Load the data set

In [4]:
%run datasetup.py


	Data Set Information:

	This archive contains 2075259 measurements gathered in a house located in Sceaux (7km of Paris, France) between December 2006 and November 2010 (47 months). 
	Notes: 
	1.(global_active_power*1000/60 - sub_metering_1 - sub_metering_2 - sub_metering_3) represents the active energy consumed every minute (in watt hour) in the household by electrical equipment not measured in sub-meterings 1, 2 and 3. 
	2.The dataset contains some missing values in the measurements (nearly 1,25% of the rows).
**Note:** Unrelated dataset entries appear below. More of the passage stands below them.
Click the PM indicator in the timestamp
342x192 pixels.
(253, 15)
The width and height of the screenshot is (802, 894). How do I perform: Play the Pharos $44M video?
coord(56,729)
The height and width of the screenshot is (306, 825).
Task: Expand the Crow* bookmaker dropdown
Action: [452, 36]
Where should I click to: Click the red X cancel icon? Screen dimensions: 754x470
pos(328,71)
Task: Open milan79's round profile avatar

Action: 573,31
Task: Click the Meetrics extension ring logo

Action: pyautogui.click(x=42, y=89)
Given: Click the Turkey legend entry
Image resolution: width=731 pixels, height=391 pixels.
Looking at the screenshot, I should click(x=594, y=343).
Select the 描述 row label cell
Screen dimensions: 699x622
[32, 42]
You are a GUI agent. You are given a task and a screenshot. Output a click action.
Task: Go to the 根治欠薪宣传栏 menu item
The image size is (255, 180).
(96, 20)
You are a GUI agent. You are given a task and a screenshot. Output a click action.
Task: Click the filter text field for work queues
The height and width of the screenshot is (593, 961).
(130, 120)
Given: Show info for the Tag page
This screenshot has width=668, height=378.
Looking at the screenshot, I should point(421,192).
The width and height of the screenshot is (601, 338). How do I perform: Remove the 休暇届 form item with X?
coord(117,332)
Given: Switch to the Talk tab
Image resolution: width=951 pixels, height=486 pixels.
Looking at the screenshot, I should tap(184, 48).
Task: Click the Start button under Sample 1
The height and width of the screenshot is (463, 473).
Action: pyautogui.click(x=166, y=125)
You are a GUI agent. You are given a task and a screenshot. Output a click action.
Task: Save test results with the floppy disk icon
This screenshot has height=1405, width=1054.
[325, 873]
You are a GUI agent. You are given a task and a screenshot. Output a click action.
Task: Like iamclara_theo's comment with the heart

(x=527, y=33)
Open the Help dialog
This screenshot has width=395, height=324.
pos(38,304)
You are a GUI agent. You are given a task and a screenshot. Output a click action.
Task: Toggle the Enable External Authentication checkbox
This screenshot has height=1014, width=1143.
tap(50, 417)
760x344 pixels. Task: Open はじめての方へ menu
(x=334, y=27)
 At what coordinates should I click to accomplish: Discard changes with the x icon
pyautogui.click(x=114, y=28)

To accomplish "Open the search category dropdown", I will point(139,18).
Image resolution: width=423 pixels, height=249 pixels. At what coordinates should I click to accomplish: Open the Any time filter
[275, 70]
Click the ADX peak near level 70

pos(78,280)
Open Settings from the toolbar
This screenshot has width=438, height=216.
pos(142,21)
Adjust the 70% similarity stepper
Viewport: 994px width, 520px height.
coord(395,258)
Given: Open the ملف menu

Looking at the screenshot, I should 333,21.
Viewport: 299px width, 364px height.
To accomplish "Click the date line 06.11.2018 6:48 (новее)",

All calendar timestamps are present in the dataset but for some timestamps, the measurement values are missing: a missing value is represented by the absence of value between two consecutive semi-colon attribute separators. For instance, the dataset shows missing values on April 28, 2007.


	Attribute Information:

	1.date: Date in format dd/mm/yyyy 
	2.time: time in format hh:mm:ss 
	3.global_active_power: household global minute-averaged active power (in kilowatt) 
	4.global

import statements

In [5]:
import pandas as pd
%matplotlib notebook
import zipfile

Let's inspect the zipfile

In [6]:
fname = 'data/household_power_consumption.zip'
with zipfile.ZipFile(fname, mode = 'r') as fpzip:
    print(fpzip.infolist())
    print(fpzip.namelist())
    with fpzip.open(fpzip.namelist()[0],'r') as fp:
        counter = 0
        for line in fp:
            print(line)
            counter += 1
            if counter == 5:
                break

[<ZipInfo filename='household_power_consumption.txt' compress_type=deflate filemode='-rw-rw-r--' file_size=132960755 compress_size=20640722>]
['household_power_consumption.txt']
b'Date;Time;Global_active_power;Global_reactive_power;Voltage;Global_intensity;Sub_metering_1;Sub_metering_2;Sub_metering_3\r\n'
b'16/12/2006;17:24:00;4.216;0.418;234.840;18.400;0.000;1.000;17.000\r\n'
b'16/12/2006;17:25:00;5.360;0.436;233.630;23.000;0.000;1.000;16.000\r\n'
b'16/12/2006;17:26:00;5.374;0.498;233.290;23.000;0.000;2.000;17.000\r\n'
b'16/12/2006;17:27:00;5.388;0.502;233.740;23.000;0.000;1.000;17.000\r\n'


There is only one file in the zip archive so Let's try to read it with pandas

In [None]:
df = pd.read_csv(fname, sep=';', compression='zip', nrows=10000)
df.head()

Let's compute the memory of the full dataset

In [None]:
dftmp = pd.read_csv(fname, sep=';', compression='zip')
print(f'Size of data in memory: {dftmp.memory_usage(deep=True).sum() * 1.e-9} GB')
print(dftmp.shape)
del dftmp

Let's improve the csv reading

In [None]:
df = pd.read_csv(
    fname,
    sep=';',
    compression='zip',
    parse_dates={'ts':['Date','Time']},
    index_col='ts',
    dayfirst=True,
    na_values='?'
)
df.head()

In [None]:
df.index

In [None]:
df.isnull().any()

In [None]:
df.dtypes

How is the voltage distribution hourly?

In [12]:
%%time
df = pd.read_csv(
        fname,
        sep=';',
        compression='zip',
        parse_dates={'ts':['Date','Time']},
        dayfirst=True,
        na_values='?'
    )
df = (
    df.groupby(df.ts.dt.hour)['Voltage']
    .agg(['min', 'max', 'mean'])
)
df.plot.bar()

<IPython.core.display.Javascript object>

CPU times: user 4min 4s, sys: 700 ms, total: 4min 5s
Wall time: 4min 5s


<matplotlib.axes._subplots.AxesSubplot at 0x7ffba00546a0>

Let's try with dask

In [1]:
import dask.dataframe as dd

In [10]:
%%time
df = dd.read_csv(
        fname,
        sep=';',
        compression='zip',
        parse_dates={'ts':['Date','Time']},
        dayfirst=True,
        na_values='?'
    )
df = (
    df.groupby(df.ts.dt.hour)['Voltage']
    .agg(['min', 'max', 'mean'])
    .compute()
)
df.plot.bar()

Please ensure that each individual file can fit in memory and
use the keyword ``blocksize=None to remove this message``
Setting ``blocksize=None``
  "Setting ``blocksize=None``" % compression


<IPython.core.display.Javascript object>

CPU times: user 2min 41s, sys: 588 ms, total: 2min 42s
Wall time: 2min 41s


<matplotlib.axes._subplots.AxesSubplot at 0x7ffba0946d30>